What do you want your helmet to do that conventional ones don’t?
Our helmet normalizes the idea of wearing one as a fashion accessory. The rules that I used to design the product are the same rules that the wearer uses to understand the city. It’s respect for urban aesthetics.
What motivated you to start your business?
My objective is to design a brand that inspires positive attitudes. When I started to bike when I was in university in Valencia, they called me a bum—riding a bike meant you didn’t have enough money for a car. For me, a bike is emblematic of the future and of respect for others.
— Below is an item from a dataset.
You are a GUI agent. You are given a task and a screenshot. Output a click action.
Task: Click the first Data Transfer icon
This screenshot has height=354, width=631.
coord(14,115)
Will the helmet get thinner?
Yes. It’s important to try to reduce what I call the mushroom effect. Normally helmets are 24 to 25 millimeters thick; ours is 22 to 23 because we use fiberglass. To make it even thinner would require new materials. That’s not our responsibility—I use what’s safe and on the market.
You’ve designed a water bottle that goes on sale in October. Is there a connection to the helmets?
It’s about changing behavior in people who don’t think about the environment. I estimate 90 percent of people follow others. My goal is to use design to make them aware of bottled water’s impact on the environment.
I’d like to do a shoe to encourage people who are sedentary because of pain to walk more. It would cost $2 million to bring to market. It has to be comfortable … and fashionable.
The Closca helmet retails for about $140 in the U.S. and €120 in Europe. Ferrando expects to sell 23,000 this year. He’s in talks with European discount chains to market up to 50,000 units of a cheaper version he’s developed. Ferrando expects to break even by early 2018.